AJUDA LePMA (Learning Progressive Multiple Alignment)
--Concepts--
Fasta Format
Fasta format is the most standard format
used around the world to represent DNA sequences and it help
a unified process of them.
This format consists in introduce, in
one line, the name of a sequence with symbol '>' going before it,
and, in the next line, the DNA sequence as a nucletoid sequence.

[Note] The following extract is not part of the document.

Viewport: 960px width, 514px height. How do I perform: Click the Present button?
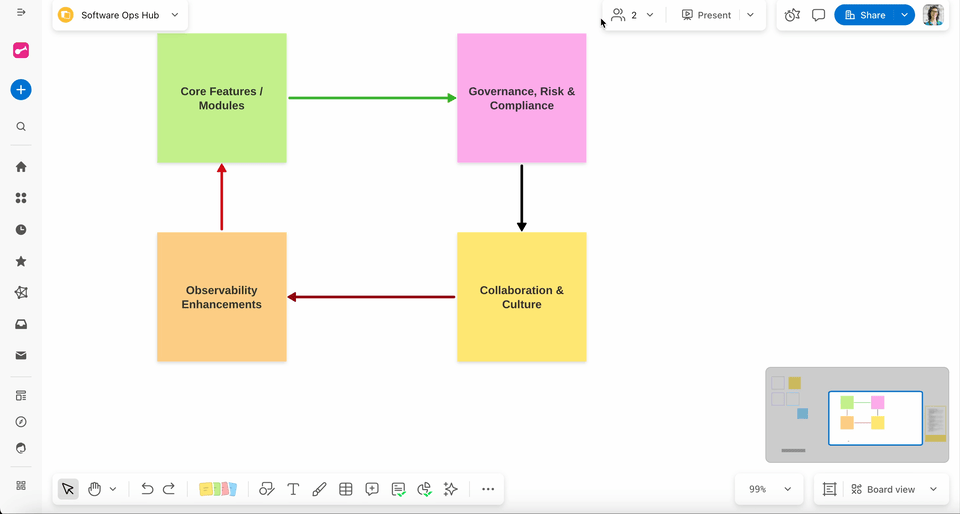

This step is reppeated for every sequence we want to introduce.
For example:
>s1
atgact
>s2
cct-a
Guide Tree
The guide tree is a hierarchical tree,
similar to a phylogenetic tree, that shows graphically the
successive alignments according to the similarity scores between
the sequences or clusters.
Similarity Matrix
The Similarity Matrix is a symmetric matrix
that shows us all the similarities (or distances) between every
pair of sequences or clusters in each moment during the multiple
alignment process.
At first step, we get the scores of this
matrix comparing all the sequences in pairs but, from the second
step, we apply an aproximation formula to calculate the
similarities regarding to the new clusters aligned.
Pair-Wise Scoring Matrix
The Pair-wise Scoring Matrix shows us a
comparison between two sequences character by character as we can
see the similarity score between them.
In this program, we can get this matrix
just clicking any value from the first step Similarity Matrix.